Running In The Hague
I’m staying in a 5 star hotel for the first time in my life and I’ve honestly found it really overbearing. I have a suite here in The Hague and I’m sitting here in the only corner I’ve warmed to like a traumatised rescue dog in it’s new forever family.
Just shit in the hall son.
I’m kinda uncomfortable with the level of service offered here. I was shown to my room by a nice man who wouldn’t stop asking how I was. I had half a packet of Dutch gummi bears hanging out of my pocket and felt like underclass scum so I just bit my lip as he showed me how the kettle worked.
I went for a run around the city and it seems really nice. I love the AA sports drink they have here. It’s a fucking taste sensation and I wish we could get it and the Stroopwafels in England as easily. I had a run in with some Dutch hoodlums as I was making my way back to the hotel.
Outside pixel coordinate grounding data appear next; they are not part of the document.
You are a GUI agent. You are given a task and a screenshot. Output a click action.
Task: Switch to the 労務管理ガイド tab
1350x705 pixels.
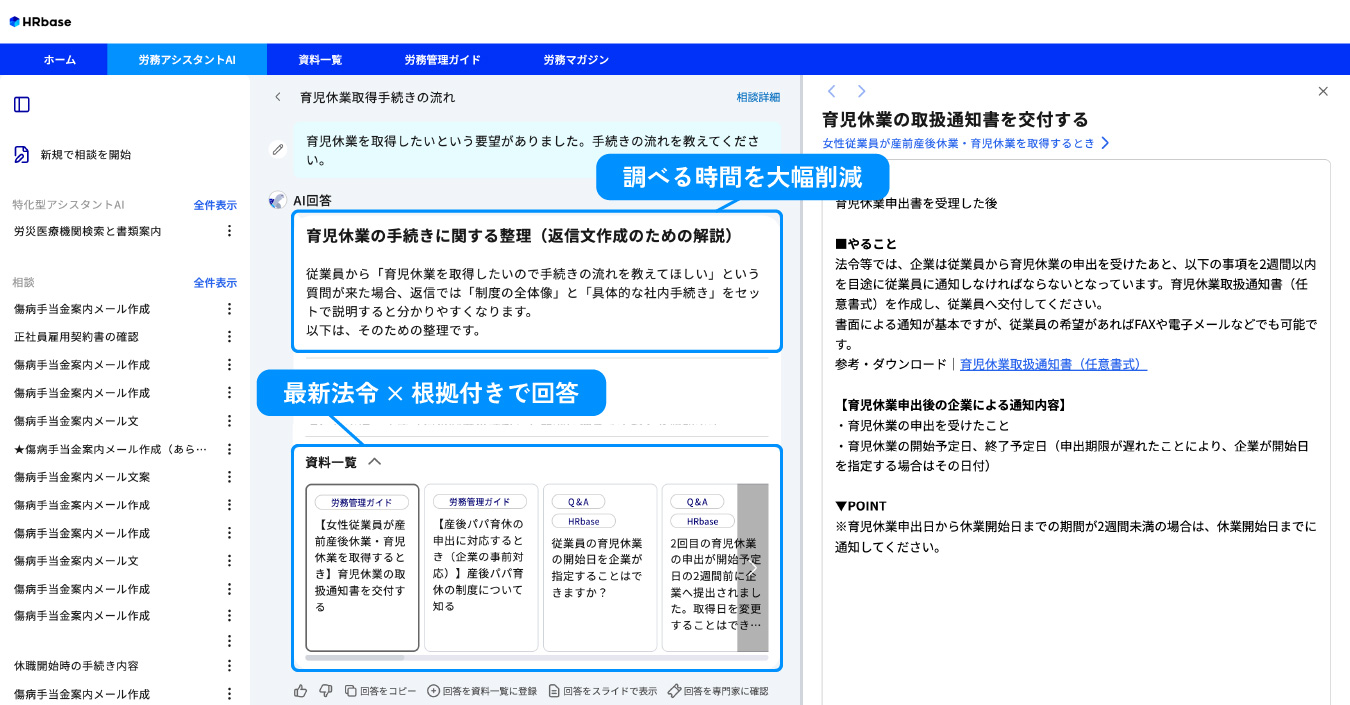pyautogui.click(x=442, y=60)
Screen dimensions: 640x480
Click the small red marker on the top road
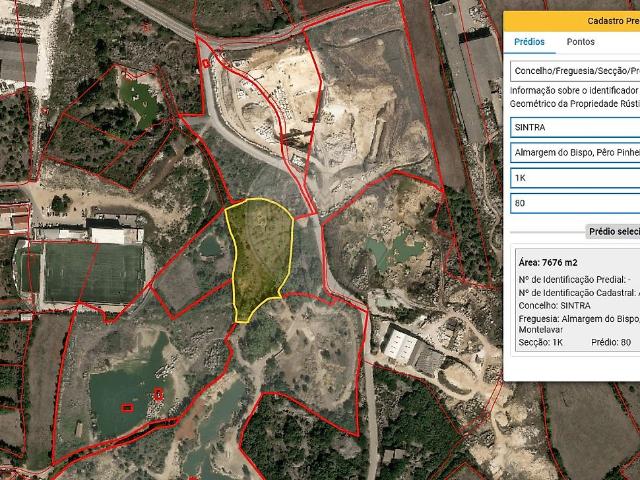coord(205,63)
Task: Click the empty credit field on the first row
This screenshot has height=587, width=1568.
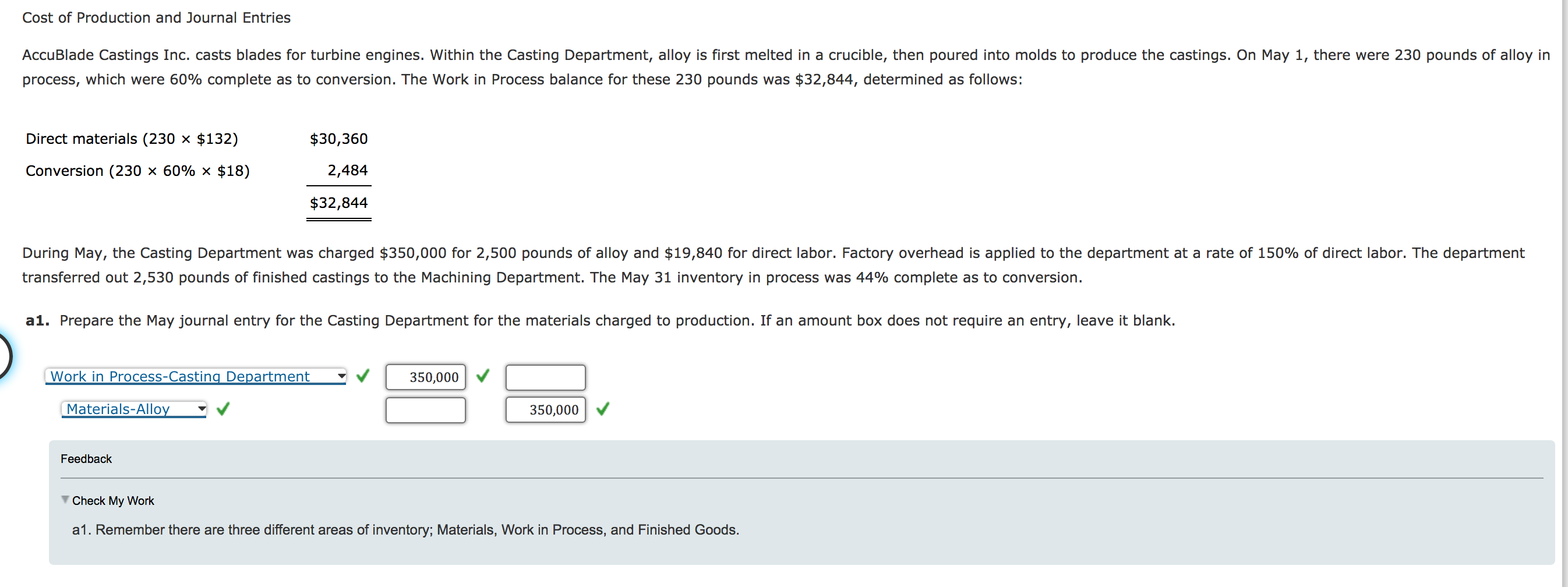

One of the gang started on me in Dutch and I didn’t respond as I only ask “do you speak English?” when I actually want something.
I don’t take abuse off any fuck in anything but English. Especially if I’m being called a KUNT in Dutch. They do it all the time here. You KUNT do this. You KUNT do that.
It’s good to get away from London for a little bit. The temptation to go on a mad European journey is always there but I’m gonna hold off and save up instead for the Land’s End to John O Groats run.